(Michael Billington’s article appeared in the Guardian, 11/29.)
Harold Pinter was a born letter writer. In later years his communications, at least to me as his biographer, largely took the form of cryptic postcards. Often they accompanied the text of a new play, or poem, and would simply say, in his boldly assertive hand, “Here it is.” But, in his 20s, Pinter wrote long letters to the close friends of his Hackney youth and a tranche of them has been acquired by the British Library from Henry Woolf and the estate of the late Mick Goldstein. From a brief sampling of them several things emerge: Pinter’s enduring capacity for friendship, his instinctive appreciation of Samuel Beckett and his passionate love of cricket.

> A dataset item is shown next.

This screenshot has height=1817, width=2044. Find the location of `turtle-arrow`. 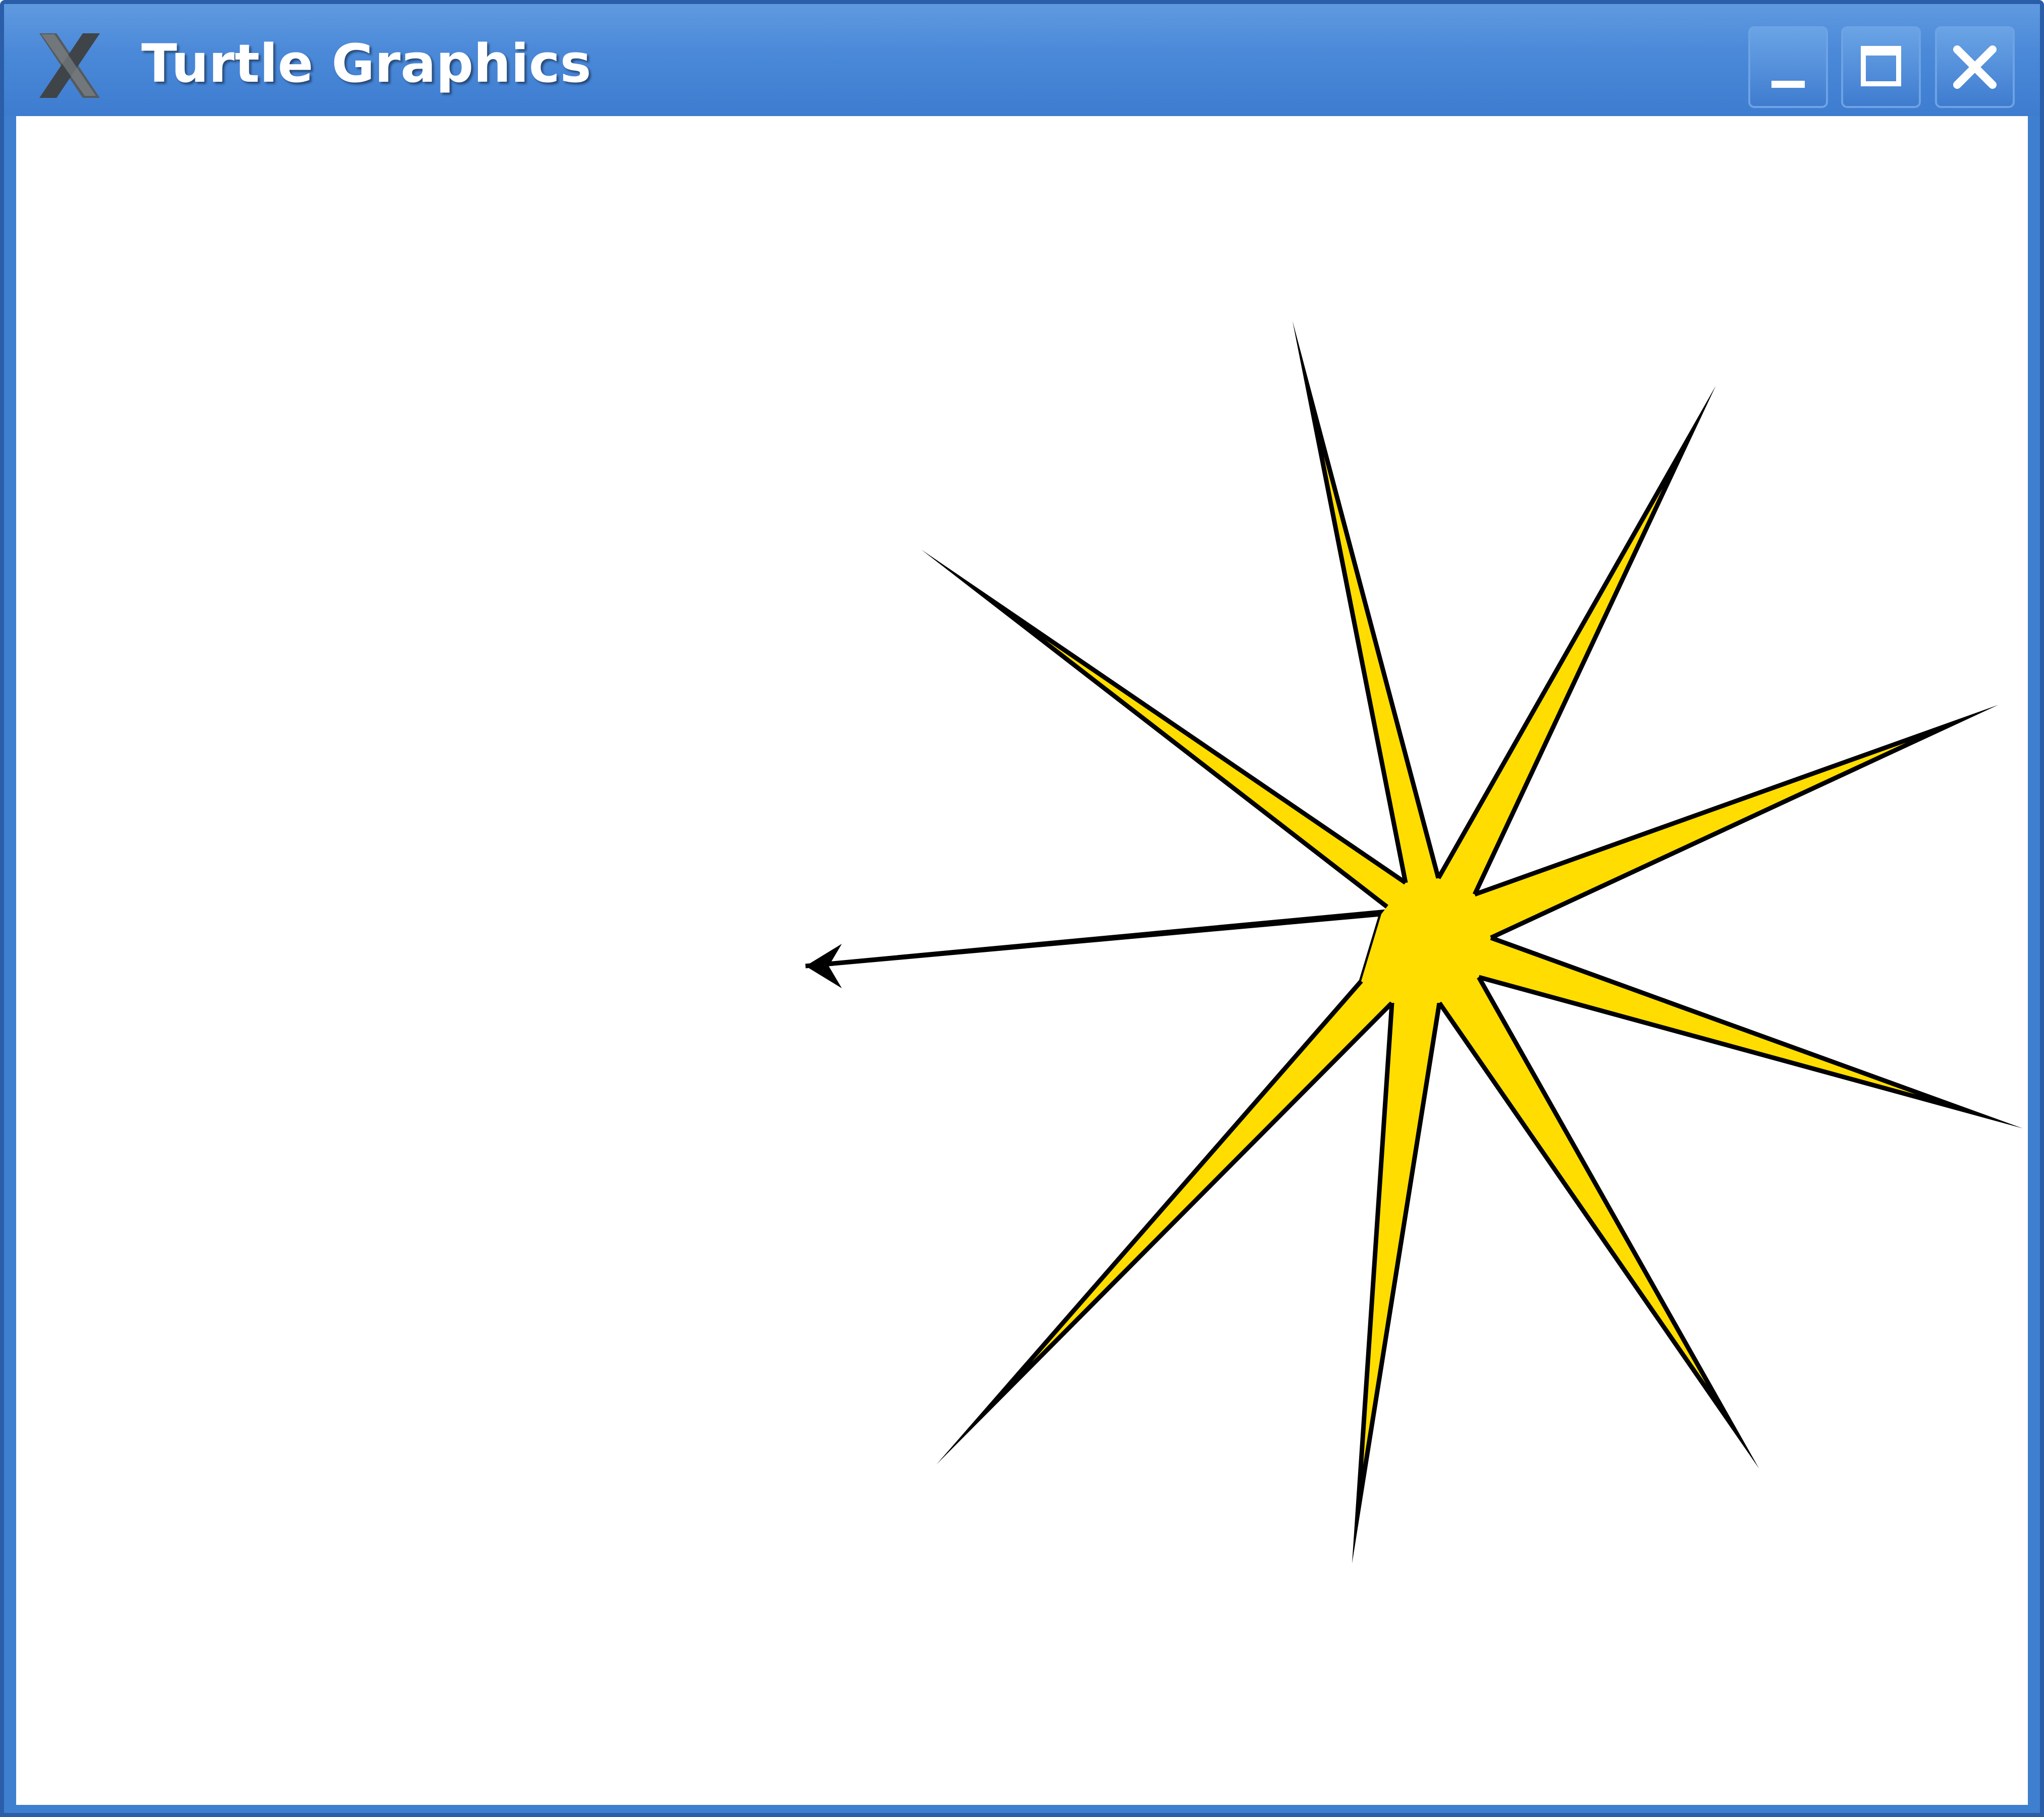

turtle-arrow is located at coordinates (824, 966).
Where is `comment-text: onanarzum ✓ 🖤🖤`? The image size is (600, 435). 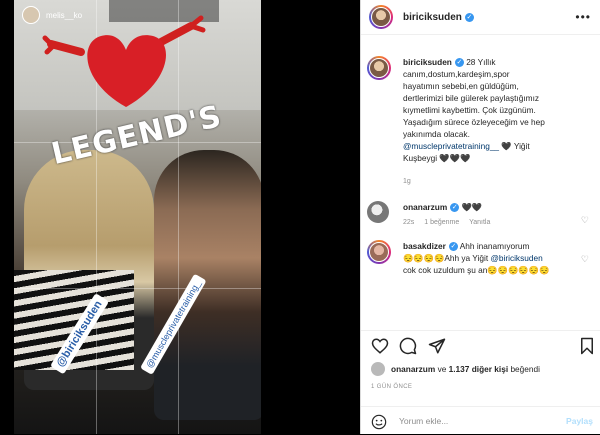
comment-text: onanarzum ✓ 🖤🖤 is located at coordinates (491, 207).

None of this may surprise us, but it is fascinating to have it so richly confirmed by the letters; and the mere fact of their existence is testament to Pinter’s life-long devotion to his Hackney pals. In the immediate postwar years, a gang of them – including Pinter, Woolf, Goldstein and Moishe Wernick – would sit in Hackney cafes, endlessly argue and exchange ideas and go on whatever cultural jaunts they could afford. Although it was a democratic group, Pinter instinctively assumed the role of leader of the pack. As Woolf wrote in a moving essay in the memorial volume of the annual Pinter Review: “Without a penny in his pocket, he still lit up the world like a glow torch: when he wasn’t introducing us to Beckett or Henry Miller, he was dragging us off to see avant-garde movies like Buñuel’s Un Chien Andalou and we roamed around Hackney spouting Dylan Thomas or John Webster’s The White Devil.”